::: MATERIAL SHOWN

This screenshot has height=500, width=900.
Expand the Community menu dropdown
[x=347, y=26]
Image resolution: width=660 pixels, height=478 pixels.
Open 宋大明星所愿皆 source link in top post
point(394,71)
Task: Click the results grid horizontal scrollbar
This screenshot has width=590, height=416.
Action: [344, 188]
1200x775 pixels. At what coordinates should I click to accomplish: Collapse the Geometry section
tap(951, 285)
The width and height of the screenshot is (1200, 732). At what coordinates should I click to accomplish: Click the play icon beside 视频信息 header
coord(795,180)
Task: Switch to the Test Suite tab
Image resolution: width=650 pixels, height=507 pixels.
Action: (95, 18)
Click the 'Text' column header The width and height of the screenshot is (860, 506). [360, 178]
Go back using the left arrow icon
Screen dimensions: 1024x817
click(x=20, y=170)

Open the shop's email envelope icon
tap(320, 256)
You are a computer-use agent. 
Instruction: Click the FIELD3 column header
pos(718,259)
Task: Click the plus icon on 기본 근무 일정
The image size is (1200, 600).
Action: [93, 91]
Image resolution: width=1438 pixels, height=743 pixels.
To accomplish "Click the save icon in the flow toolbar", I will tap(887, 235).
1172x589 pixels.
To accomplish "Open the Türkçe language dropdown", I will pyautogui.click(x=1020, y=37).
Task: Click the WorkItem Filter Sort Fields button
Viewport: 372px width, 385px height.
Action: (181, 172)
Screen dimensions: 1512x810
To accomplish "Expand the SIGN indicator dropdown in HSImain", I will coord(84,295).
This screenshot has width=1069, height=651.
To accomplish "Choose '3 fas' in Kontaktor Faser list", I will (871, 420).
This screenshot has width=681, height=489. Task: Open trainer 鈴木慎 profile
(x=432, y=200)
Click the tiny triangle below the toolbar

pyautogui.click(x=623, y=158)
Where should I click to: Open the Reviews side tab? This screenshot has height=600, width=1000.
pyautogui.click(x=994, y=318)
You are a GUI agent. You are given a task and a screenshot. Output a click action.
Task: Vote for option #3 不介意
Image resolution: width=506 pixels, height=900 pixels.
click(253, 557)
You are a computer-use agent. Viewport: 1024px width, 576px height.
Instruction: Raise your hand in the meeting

::::::

WHAT IS REQUIRED - Rewrite the part of the data from the line containing "You are a GUI" through the end of the data, both ends included, keeping every line. Multiply each coordinate in the answers by 1.35 and round to whole numbers, with halves rounded up.

EXERCISE OUTPUT -
You are a GUI agent. You are given a task and a screenshot. Output a click action.
Task: Vote for option #3 不介意
Image resolution: width=506 pixels, height=900 pixels.
click(342, 752)
You are a computer-use agent. Viewport: 1024px width, 576px height.
Instruction: Raise your hand in the meeting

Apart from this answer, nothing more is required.